Table 1. Effect of different lipases on the amidation reaction.

FIGURE 1

Figure 1. Simulation results of phenylglycinol docking into active site of lipases. (A) Candida. antarctic lipase B (colored in slate, PDB code: 5GV5). (B) Yarrowia lipolytica lipase 2 (colored in cyan, PDB code: 4JEI). (C) Thermomyces lanuginosus lipase (colored in salmon, PDB code: 1EIN). (D) Rhizomucor miehei lipase (colored in light gray, PDB code: 4TGL). Phenylglycinol was colored in yellow. Capric acid was colored in light green.

Effect of Enzyme Amount on the Amidation Reaction

The enzyme loading is one of the key factors in the enzymatic reactions. A series of enzyme loadings was carried out and the results were illustrated in Figure 2. Without the addition of enzyme, the amidation reaction of phenylglycinol with capric acid could not be initiated. In the enzymatic groups, the enzyme loadings exhibited no significant differences at the initial 8 h. As the reaction time prolonged, the higher loadings of enzyme facilitated the reaction. When the enzyme loading exceeded 15 wt%, the yield remained stable. This is because of the effective binding of substrates and enzyme active sites would accelerate the reactions. Less or excessive enzyme loadings meant that the availability of active sites of enzymes was inadequate or not properly exposed to the substrates. In addition, excessive enzyme loadings could increase the viscosity of the reaction system, which might prevent efficient mass transfer and result in low catalytic efficiency. Therefore, enzyme loading of 15 wt% is the optimal and economic choice.

FIGURE 2

Figure 2. Effect of Novozym 435 amounts on the amidation reaction. Enzymatic reaction conditions: molar ratio of phenylglycinol to capric acid at 1:1, and Novozym 435 loadings varied from 0 to 25 wt%. The reaction was carried out at 40°C for 32 h, with tert-amyl-alcohol as solvent.
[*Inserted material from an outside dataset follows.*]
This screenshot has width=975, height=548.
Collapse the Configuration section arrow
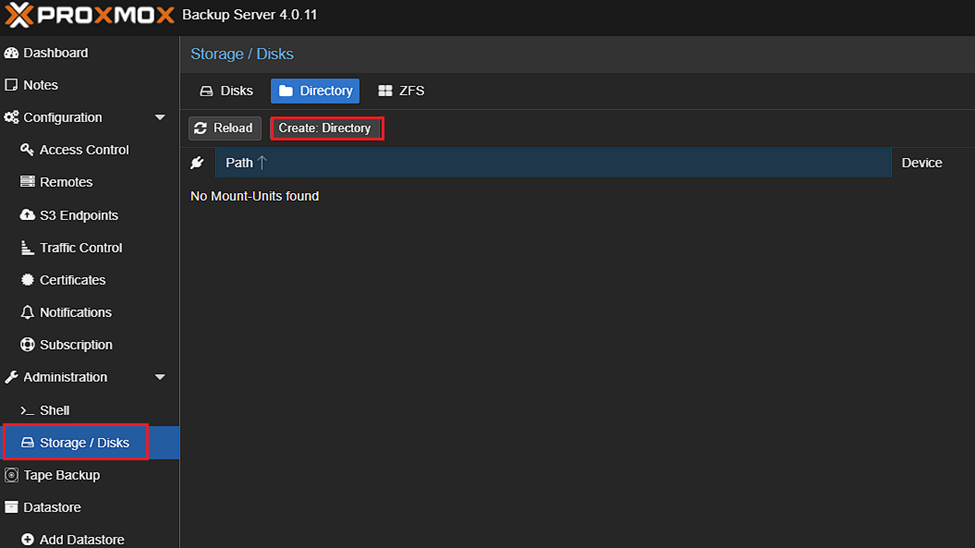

Effect of Solvents and Temperature on the Amidation Reaction

The role of organic solvents in the enzymatic reaction is to increase the solubility of the substrates and to ensure sufficient contact between the enzyme active sites and the substrates (Fernandez-Perez and Otero, 2003; Levinson et al., 2005; Xiao et al., 2013). However, the organic solvents and temperature also showed great influence on the enzyme activity, stability and selectivity (Zaks and Klibanov, 1984; Ragupathy et al., 2012; Garcia-Alles and Gotor, 2015). The solvent-free system is a greener and safer alternative (Prasad et al., 2005; Ali et al., 2013), but would increase the viscosity of the system. The comparison and selection of solvents was carried out and shown in Figure 3.

FIGURE 3

Figure 3. Effect of solvents on the amidation reaction. Enzymatic reaction conditions: molar ratio of phenylglycinol to capric acid at 1:1, and Novozym 435 loading was 15 wt%. The reaction was carried out at 40°C for 60 h.

A series of organic solvents with different log P were screened for the lipase-catalyzed the amidation reactions. Log P of benzene, tert-butanol, tert-amyl alcohol, dichloromethane, and acetonitrile were 2.0, 0.6, 1.3, 1.01, and 0.33, respectively. The lower the Log P-values, the more hydrophobic the solvents would be. The log P of benzene is 2.0, which is beneficial to maintain the activity of the enzyme, but the hydrophobicity is unfavorable to the substrate dissolution. The log P of tert-amyl alcohol is 1.3, which is favorable for dissolution of the substrates, but it competes with the essential free water of the enzyme molecule to maintain the catalytic activity, thereby reducing the enzyme activity (Lee and Parkin, 2001; Gorman and Dordick, 2010). Even though the enzymatic synthesis using free fatty acid as acyl donor is a relatively effective process, the amidation reaction conducted in a solvent usually needs 30% (w/w, relative to total reactants) lipase or more (Plastina et al., 2009; Wang et al., 2012, 2013). The high lipase load maybe attributed to the formation of undissolved ion pair from equivalent moles of amine and free fatty acid, and the lipase has a low catalytic activity to ion pair. In the solvent-free system (Prasad et al., 2005), capric acid with the weak polarity could dissolve phenylglycinol completely. This would increase the contact area of the raw material and the enzyme, which would promote the reaction. Therefore we investigated the feasibility of using solvent-free system. The solvent-free system was superior to the applied solvents. Taking the process safety and post-process separation into consideration, the solvent-free system is a better choice. The lipase demonstrates good catalytic efficiency in a solvent-free system. Meanwhile, further investigate about catalyst dosage indicated that 15 wt% was the best of enzyme loading for the solvent-free system (Figure S26).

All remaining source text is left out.